## Tasks
A. Using the King of the Wind article, answer these questions:
(i) Who illustrated the book?
(ii) Which award did the novel win, and in what year?
(iii) How many horseboys does the Sultan summon to his palace?
B. In the King of the Wind article, turn the paragraph beginning "As the fast of Ramadan is ending" into a short bulleted list that keeps its main facts.
C. Write the next part of the King of the Wind article, picking up after its last sentence.

## Excerpt provided

King of the Wind
- First edition
- Author: Marguerite Henry
- Illustrator: Wesley Denis
- Language: English
- Publisher: Rand McNally
- Publication date: 1948
- Publication place: United States
- Media type: Print (hardback & paperback)
- ISBN: 0-7862-2848-2 (reissue)

= King of the Wind =

1948 novel by Marguerite Henry

King of the Wind is a novel by Marguerite Henry that won the Newbery Medal for excellence in American children's literature in 1949. It was made into a film of the same name in 1990.

==Plot==
As the fast of Ramadan is ending in Morocco, Agba, a mute slave boy, tends to his favorite Arabian mare, who gives birth that night. The colt has a white spot on his hind heel, considered the emblem of swiftness and good luck, but it also has a wheat ear on his chest, symbolizing bad luck. The mare dies within a few days, but Sham matures into a promising racehorse. Later, the Sultan summons six horseboys to his palace, including Agba, and charges them to accompany six horses to France. The horses are to be given as gifts to the French King Louis XV. The horseboy is to remain with that horse until the horse's death, then return to Morocco.

## Data supplied
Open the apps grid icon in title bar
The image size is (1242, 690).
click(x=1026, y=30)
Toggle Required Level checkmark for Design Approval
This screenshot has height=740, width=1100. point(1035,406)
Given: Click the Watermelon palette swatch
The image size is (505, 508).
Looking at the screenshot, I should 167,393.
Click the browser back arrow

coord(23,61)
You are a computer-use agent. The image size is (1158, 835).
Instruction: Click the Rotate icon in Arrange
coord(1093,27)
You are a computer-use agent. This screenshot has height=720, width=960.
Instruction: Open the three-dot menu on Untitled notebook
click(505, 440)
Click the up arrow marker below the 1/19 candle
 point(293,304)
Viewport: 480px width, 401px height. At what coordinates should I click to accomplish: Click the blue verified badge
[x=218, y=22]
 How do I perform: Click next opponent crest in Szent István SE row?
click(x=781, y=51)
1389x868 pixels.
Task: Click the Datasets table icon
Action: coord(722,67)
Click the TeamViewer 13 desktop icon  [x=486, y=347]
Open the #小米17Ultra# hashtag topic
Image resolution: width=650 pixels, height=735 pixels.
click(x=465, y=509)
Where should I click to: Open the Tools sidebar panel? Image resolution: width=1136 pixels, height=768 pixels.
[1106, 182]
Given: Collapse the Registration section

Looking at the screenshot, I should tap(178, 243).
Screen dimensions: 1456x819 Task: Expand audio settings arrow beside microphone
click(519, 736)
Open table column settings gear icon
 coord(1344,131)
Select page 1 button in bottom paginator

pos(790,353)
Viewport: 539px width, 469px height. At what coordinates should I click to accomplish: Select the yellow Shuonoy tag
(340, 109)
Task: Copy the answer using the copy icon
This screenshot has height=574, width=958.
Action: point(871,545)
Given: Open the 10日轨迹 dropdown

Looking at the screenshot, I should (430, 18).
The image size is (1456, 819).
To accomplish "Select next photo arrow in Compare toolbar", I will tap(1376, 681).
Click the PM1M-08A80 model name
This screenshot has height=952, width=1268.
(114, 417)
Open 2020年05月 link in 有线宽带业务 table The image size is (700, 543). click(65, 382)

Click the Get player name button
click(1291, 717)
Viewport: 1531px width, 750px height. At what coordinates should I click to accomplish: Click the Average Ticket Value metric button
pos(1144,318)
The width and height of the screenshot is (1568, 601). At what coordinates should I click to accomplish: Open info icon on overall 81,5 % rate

## Answers for the tasks
A.
(i) Wesley Denis
(ii) The Newbery Medal, in 1949
(iii) Six

B.
- As Ramadan ends in Morocco, Agba, a mute slave boy, tends his favorite Arabian mare, who gives birth that night.
- The colt has a white spot on his hind heel, a sign of swiftness and good luck, and a wheat ear on his chest, a sign of bad luck.
- The mare dies within a few days, and Sham grows into a promising racehorse.
- The Sultan summons six horseboys, Agba among them, to take six horses to France as gifts for King Louis XV.
- Each horseboy must stay with his horse until it dies, then return to Morocco.

C.
When the racehorses arrive in France, they are frowned and laughed upon by the French, who believe that they are not 'lusty' enough to be racehorses. Sham becomes a kitchen horse, but he is so disobedient that the cook sells him to a carter. Agba becomes a servant to Sham's new owner and meets Grimalkin the cat along the way.

Sham is bought by a Quaker man and taken to England. When Sham refuses to let the Quaker's nephew ride him, his owner sells him to an inn. Agba is jailed when he is caught sneaking into the inn to see Sham, but the Quaker's housekeeper bails him out, and both Sham and Agba are released into the service of the Earl of Godolphin.

The Earl treats Sham as a workhorse, albeit kindly. A mare Lady Roxana, meant to be a mate for the horse Hobgoblin, arrives. Sham successfully fights Hobgoblin for her. She enjoys Sham's company, but the Earl is embarrassed by the incident. He orders Sham, Agba, and Grimalkin to live in Wicken Fen, and they depart.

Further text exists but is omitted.